* [AIM OF THE EXERCISE]
Look below for the line containing "Task: Click the". Write out that line and the rest through the last one, exactly as they appear, but without pictures.

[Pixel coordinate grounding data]
[Start of Attachment]

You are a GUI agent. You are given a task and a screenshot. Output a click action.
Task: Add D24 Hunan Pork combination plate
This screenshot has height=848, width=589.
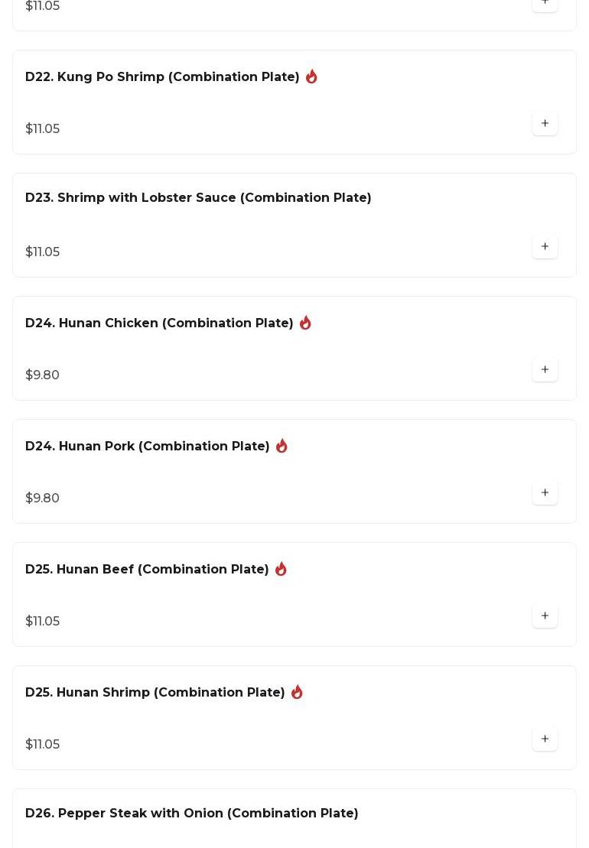click(x=545, y=493)
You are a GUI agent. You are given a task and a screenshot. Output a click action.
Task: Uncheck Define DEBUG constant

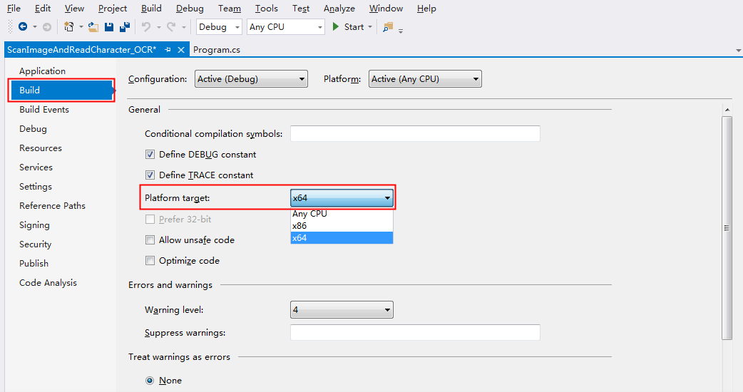pos(150,155)
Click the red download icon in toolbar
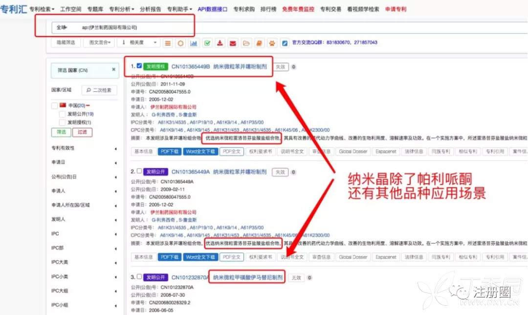This screenshot has height=315, width=528. 220,43
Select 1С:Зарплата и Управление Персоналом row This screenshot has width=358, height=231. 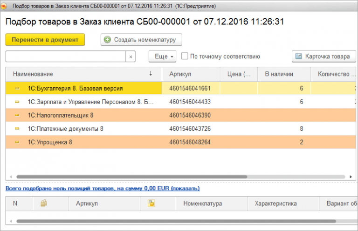pos(84,101)
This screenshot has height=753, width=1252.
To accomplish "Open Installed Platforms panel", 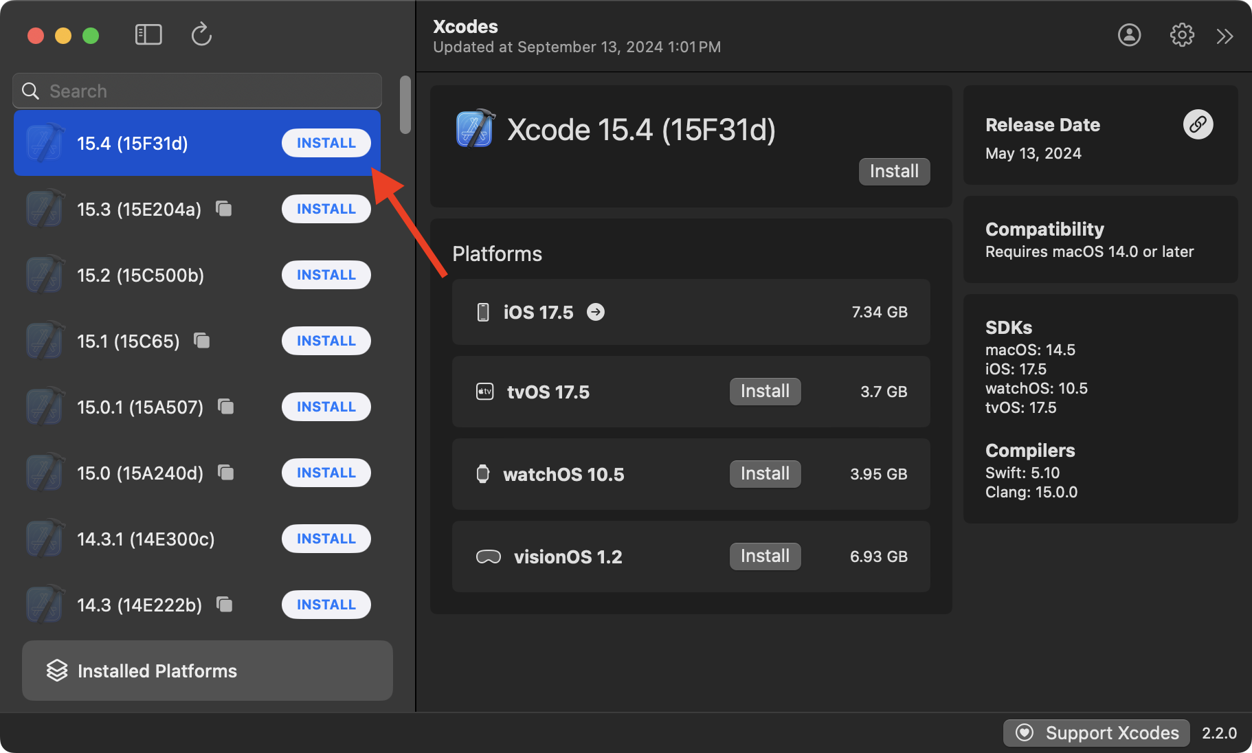I will coord(207,671).
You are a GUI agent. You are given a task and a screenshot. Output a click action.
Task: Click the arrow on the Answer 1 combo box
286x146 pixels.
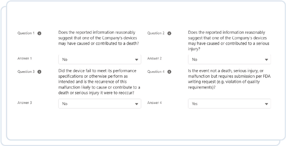[x=137, y=60]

[End of Attachment]

* [RESULT OF THE TASK]
Task: Click the arrow on the Answer 1 combo box
286x146 pixels.
[x=137, y=60]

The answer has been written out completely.